Allan L. Robbins, Warden, Maine State Prison v. Kenneth MacKenzie

364 F.2d 45
CourtCourt of Appeals for the First Circuit
DecidedOctober 17, 1966
Docket6688_1
StatusPublished
Cited by91 cases

This text of 364 F.2d 45 (Allan L. Robbins, Warden, Maine State Prison v. Kenneth MacKenzie) is published on Counsel Stack Legal Research, covering Court of Appeals for the First Circuit primary law. Counsel Stack provides free access to over 12 million legal documents including statutes, case law, regulations, and constitutions.

Bluebook
Allan L. Robbins, Warden, Maine State Prison v.
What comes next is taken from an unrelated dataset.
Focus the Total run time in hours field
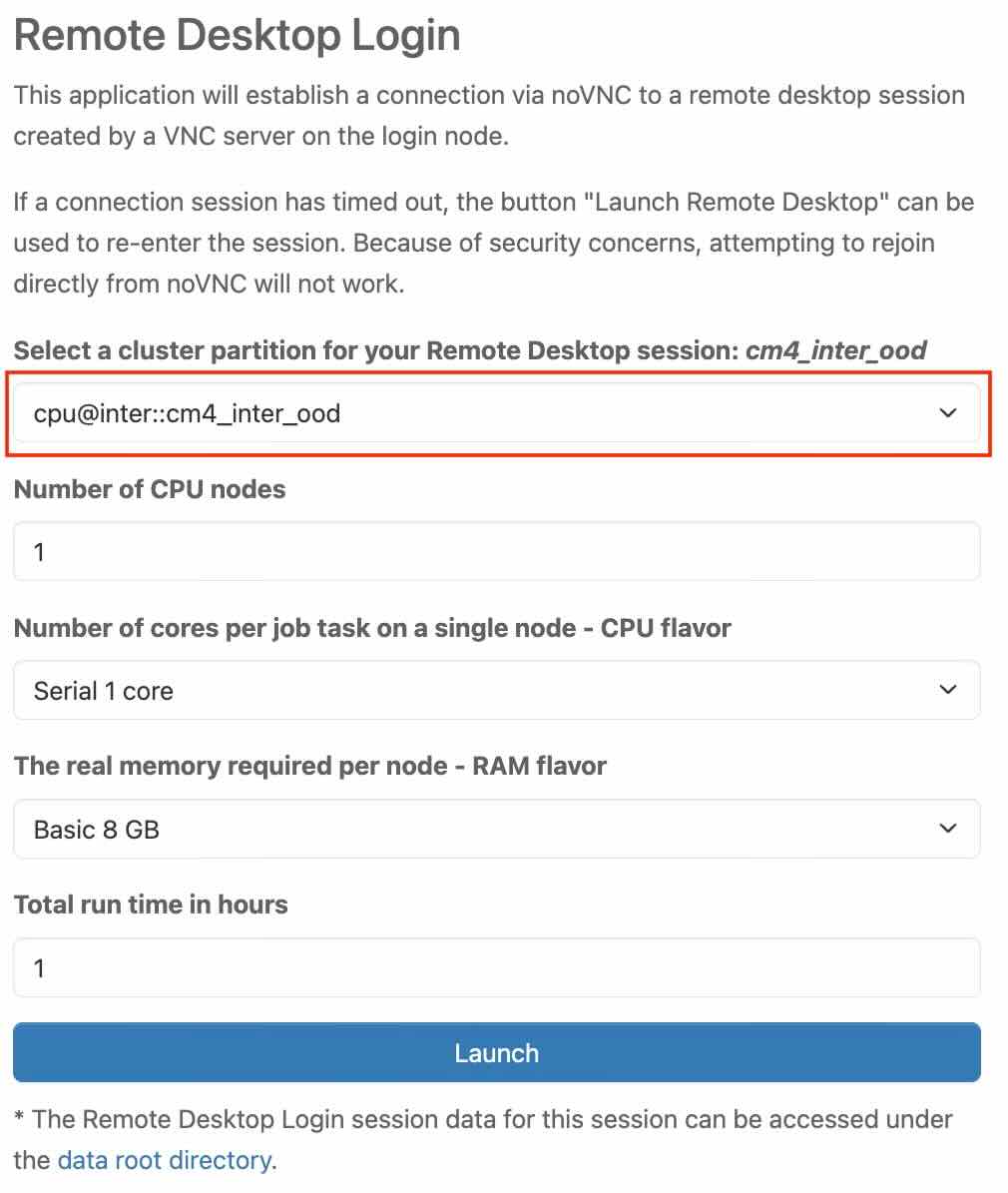 [x=496, y=967]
Kenneth MacKenzie, 364 F.2d 45 (1st Cir. 1966).

Opinions

OPINION OF THE COURT.

ALDRICH, Chief Judge.

This is an appeal by respondent warden of the Maine State Prison from an order of the United States District Court for the District of Maine, granting appellee’s petition for habeas corpus, and requiring, in effect, that he be given a new trial without reference to, or the use of, certain personal property seized by the Maine police. The order was based upon a determination that the police had acquired the property by an unlawful search. Petitioner has exhausted his state remedies. State v. MacKenzie, 1965, 161 Me. 123, 210 A.2d 24.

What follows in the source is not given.